_YOUR GOAL_:
Reproduce without any pictures the lines from the one that contains "The image size is (945, 477)." through the end of the records, exactly as written.

· · · ·

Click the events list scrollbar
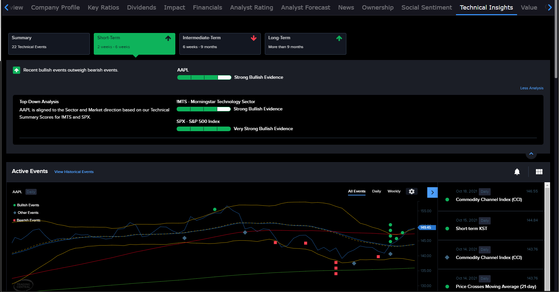This screenshot has width=559, height=292. [x=547, y=237]
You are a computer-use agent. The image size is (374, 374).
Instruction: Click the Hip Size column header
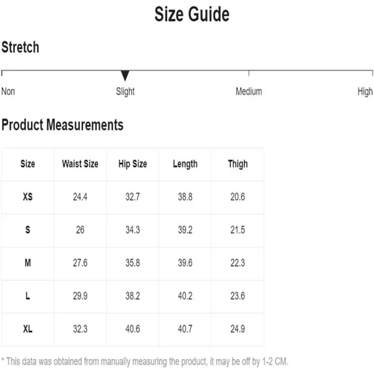[133, 164]
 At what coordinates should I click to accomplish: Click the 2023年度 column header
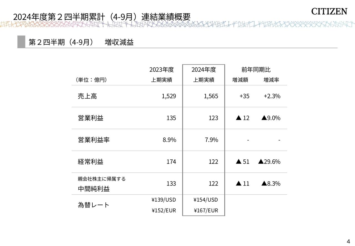(161, 70)
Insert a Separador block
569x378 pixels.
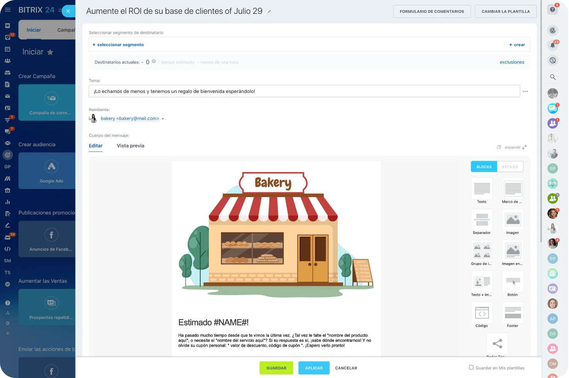click(482, 220)
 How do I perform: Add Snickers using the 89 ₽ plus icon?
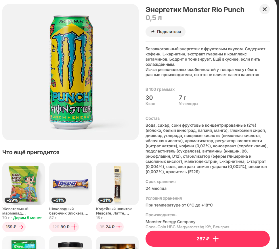[74, 227]
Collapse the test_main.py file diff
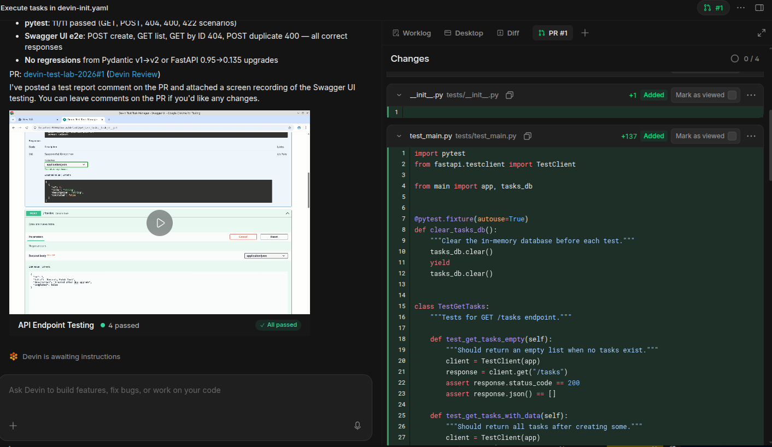Viewport: 772px width, 447px height. click(399, 136)
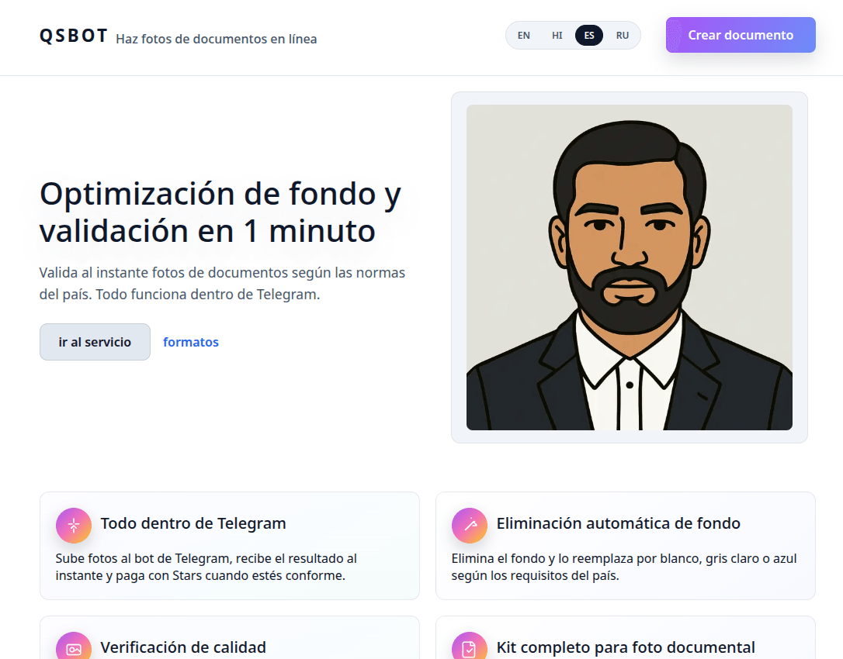
Task: Open the formatos link
Action: tap(191, 342)
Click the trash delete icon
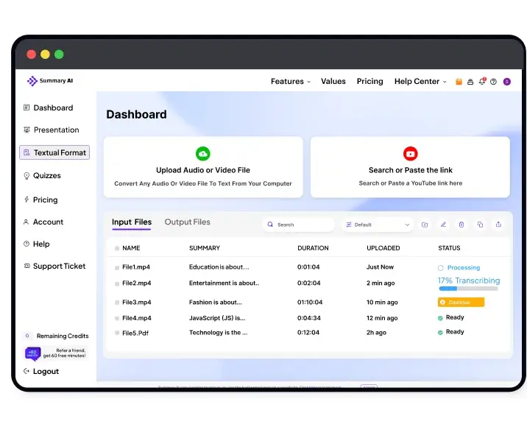The height and width of the screenshot is (427, 527). pos(461,225)
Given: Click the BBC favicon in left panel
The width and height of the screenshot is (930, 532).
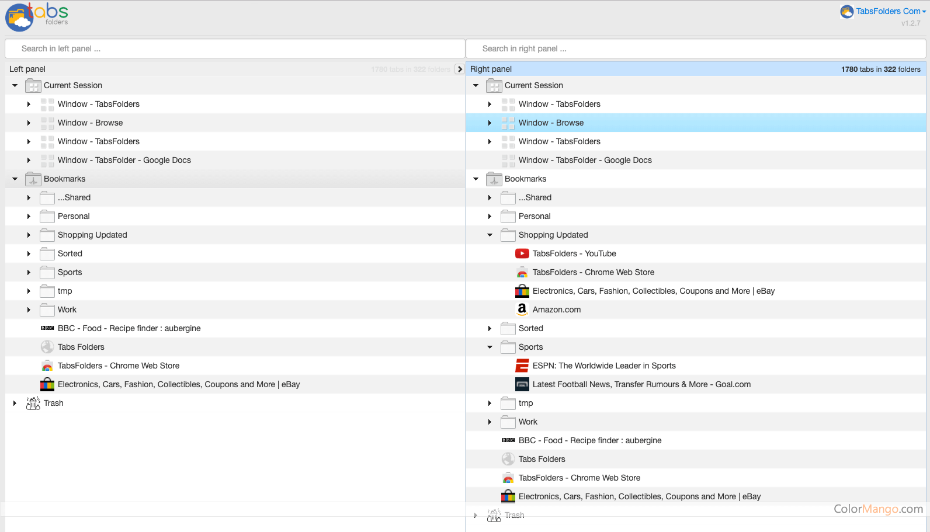Looking at the screenshot, I should [x=47, y=328].
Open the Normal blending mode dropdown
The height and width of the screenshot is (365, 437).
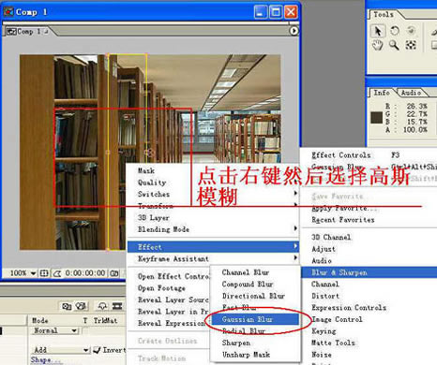pos(54,330)
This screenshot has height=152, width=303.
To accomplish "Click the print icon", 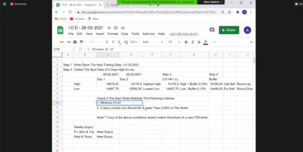I will (x=75, y=42).
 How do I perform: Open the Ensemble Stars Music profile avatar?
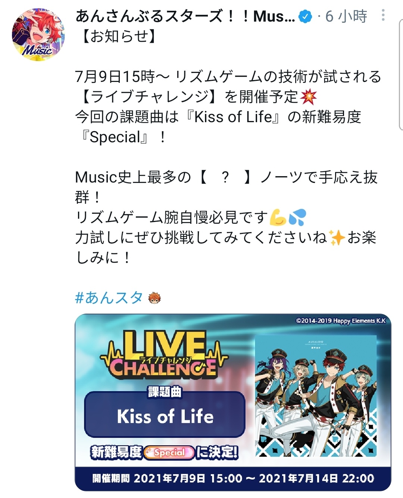(38, 35)
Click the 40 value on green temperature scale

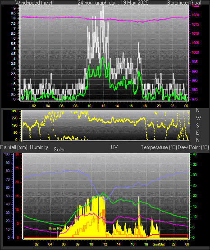pos(195,155)
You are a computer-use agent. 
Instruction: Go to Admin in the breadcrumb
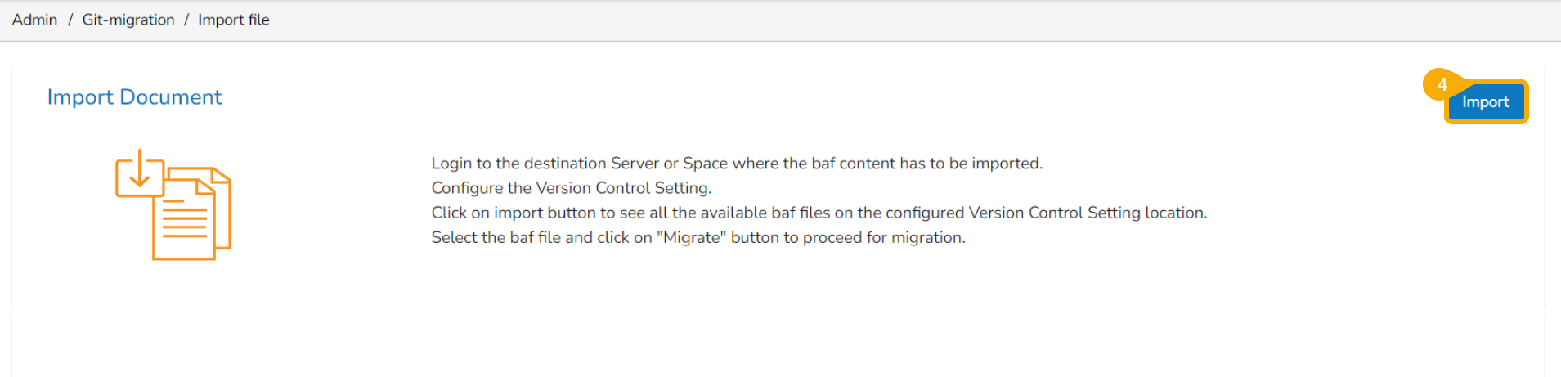(x=34, y=20)
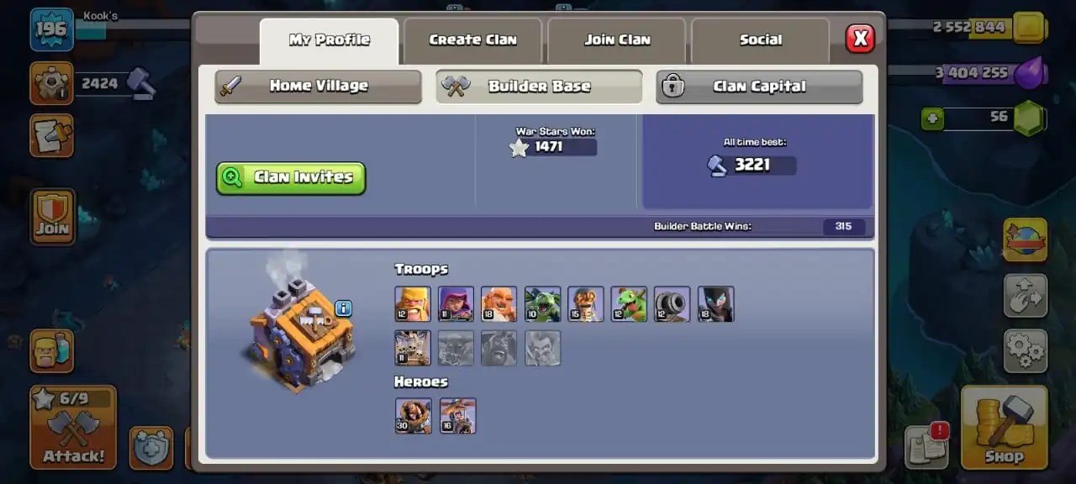1076x484 pixels.
Task: Open the Battle Machine hero icon
Action: pos(413,415)
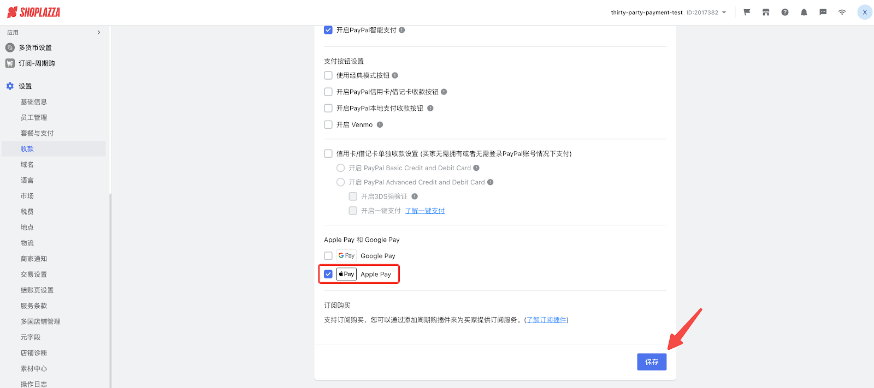
Task: Click the Shoplazza logo
Action: 34,12
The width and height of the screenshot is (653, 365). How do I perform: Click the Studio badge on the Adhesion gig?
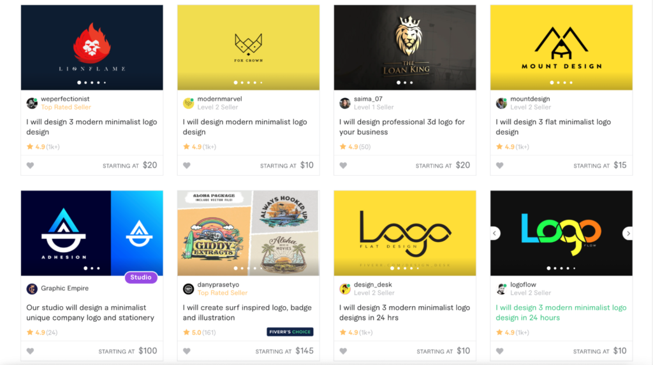141,277
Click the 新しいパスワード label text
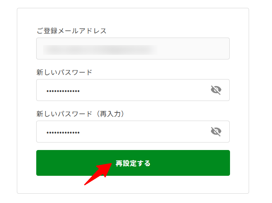Viewport: 272px width, 203px height. [x=64, y=72]
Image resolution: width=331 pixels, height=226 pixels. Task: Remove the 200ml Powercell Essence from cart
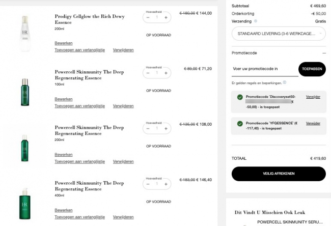[x=123, y=161]
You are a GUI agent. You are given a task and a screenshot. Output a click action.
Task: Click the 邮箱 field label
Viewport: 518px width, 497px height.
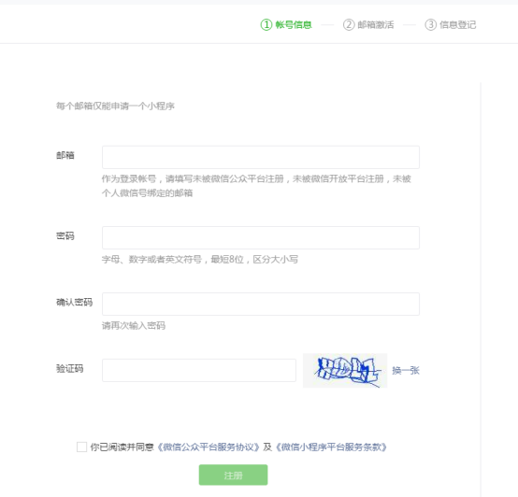65,155
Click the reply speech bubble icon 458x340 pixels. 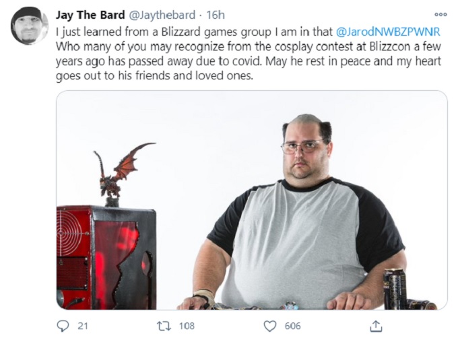(63, 326)
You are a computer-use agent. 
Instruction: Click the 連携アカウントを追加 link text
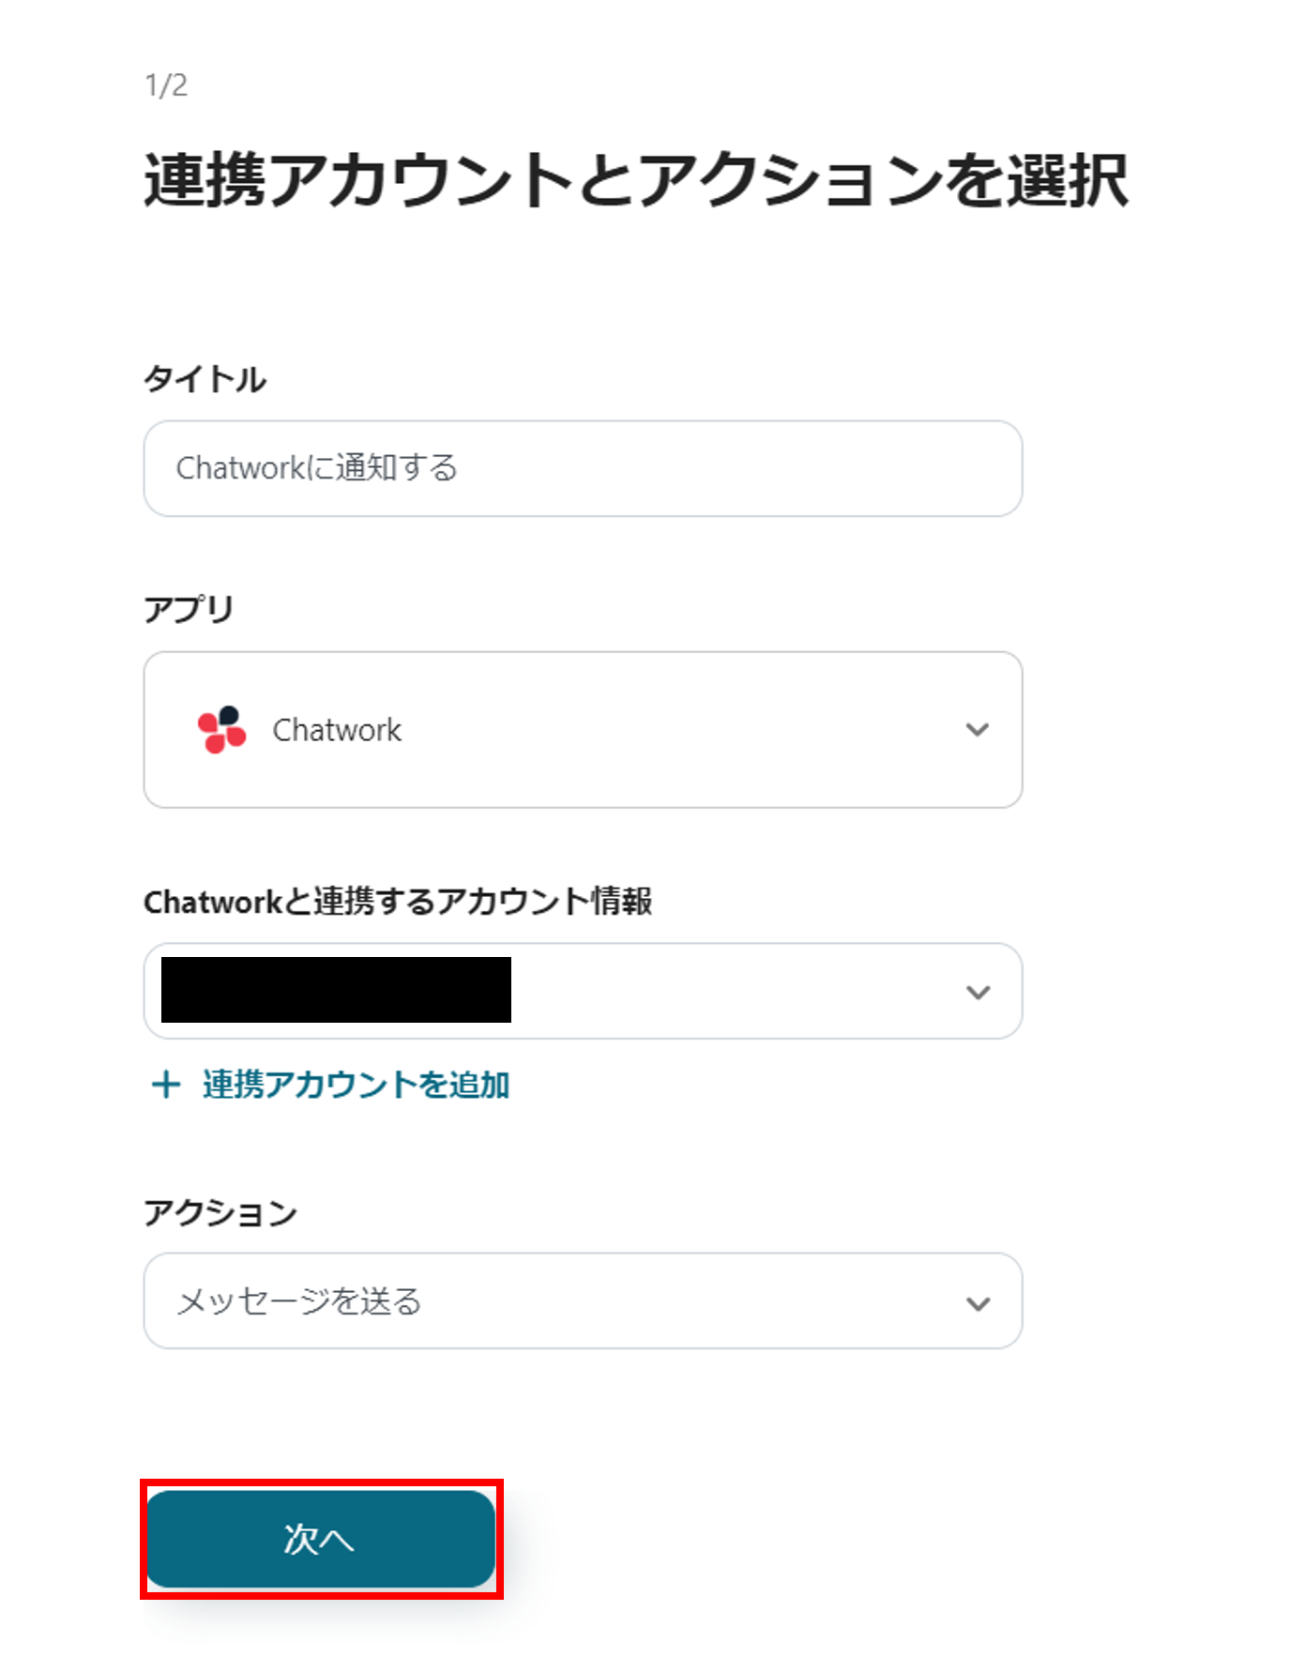(356, 1085)
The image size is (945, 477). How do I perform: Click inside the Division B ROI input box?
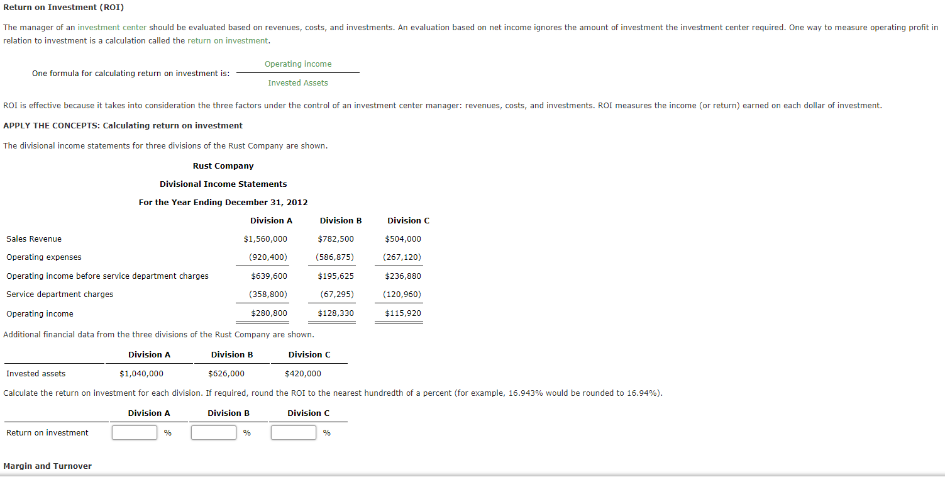pos(213,432)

· · · ·

_EXPECTED OUTPUT_:
The image size is (945, 477). How do I perform: Click inside the Division B ROI input box?
pos(213,432)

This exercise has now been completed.